Friday, March 6, 2026

The 10-Minute Lie: A Commuter's Tale of Narrow Dividers, New Drivers, and the Daily Grind...


My day starts simply enough. The school bags are packed, the kids are strapped in, and the goal is simple: drop them off, get to the office, and start the workday. In a perfect Thimphu city situation, this should take about ten minutes. I know because I've done the math. I've clocked it on a quiet usual morning. Ten minutes. That's the lie I tell myself every weekday as I turn the ignition.

https://www.dreamstime.com/illustration/road-rage-cartoon.html
https://www.dreamstime.com/illustration/road-rage-cartoon.html

The reality, of course, is a 25-to-30-minute odyssey that tests the very fabric of my sanity.

The first act of our daily drama begins near the school. This is where I encounter them, a brand new car (with a I-have-just-learned-to-drive ) driver. You can spot them metres away. Their knuckles are white on the steering wheel, their faces a mask of intense concentration usually reserved for bomb disposal.

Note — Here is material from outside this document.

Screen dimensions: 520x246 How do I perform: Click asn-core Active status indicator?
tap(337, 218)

They approach a simple, gentle right-hand turn as if it's a calculus problem. The indicator goes on (thank you for that), but instead of turning, they stop. Completely. 

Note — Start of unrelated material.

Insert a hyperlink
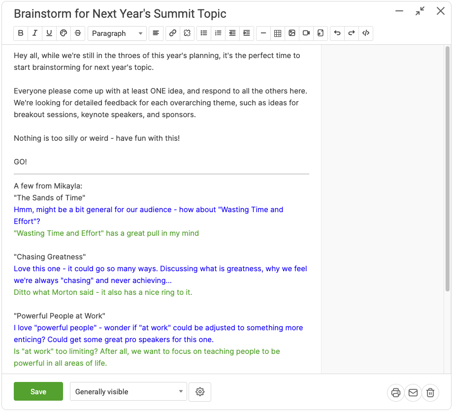452x411 pixels. point(173,33)
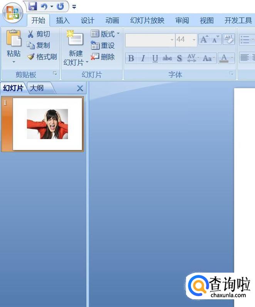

In the middle of the road. What follows is a beautiful thing, a snaking line of traffic materializing behind me like an accordion being slowly stretched. Horns blare in a futile attempt to break the spell. I watch in my rearview mirror as the line grows, a metal serpent of frustration, all because the sacred art of the rolling stop has been lost to a generation. (No pun intended la!)

We finally untangle ourselves and inch forward, only to be greeted by our next obstacle: the narrow divider. Some urban planner, in a stroke of geniusness decided that the best way to "ease" traffic flow was to squeeze two lanes of cars into one, using a concrete barrier that feels like it was designed by someone who has never actually driven a car. 

What was meant to be a solution has become a daily chokehold, forcing every car to merge in a desperate, every-man-for-himself scrum. My kids have learned new words during this merge.

If the divider is the chronic condition, then the storm drains are the acute emergency. Lately, it seems like every small road in the city has been deemed unworthy of its asphalt. Cones appear overnight, herding us into single-file chaos. Diggers sit idle in giant holes, like metal dinosaurs dozing on the job. It's infrastructure week, every week, and my commute is the unwilling host. The ten-minute route is now a frustrating course through a municipal works project.

Through all of this, the men in blue are there, bless them. The traffic police stand in the middle of this madness, waving their hands, blowing their whistles, trying to impose order on chaos. They are the unsung heroes, the conductors of this insane orchestra. They do their bit.

But their biggest challenge? Our "all-knowing" drivers.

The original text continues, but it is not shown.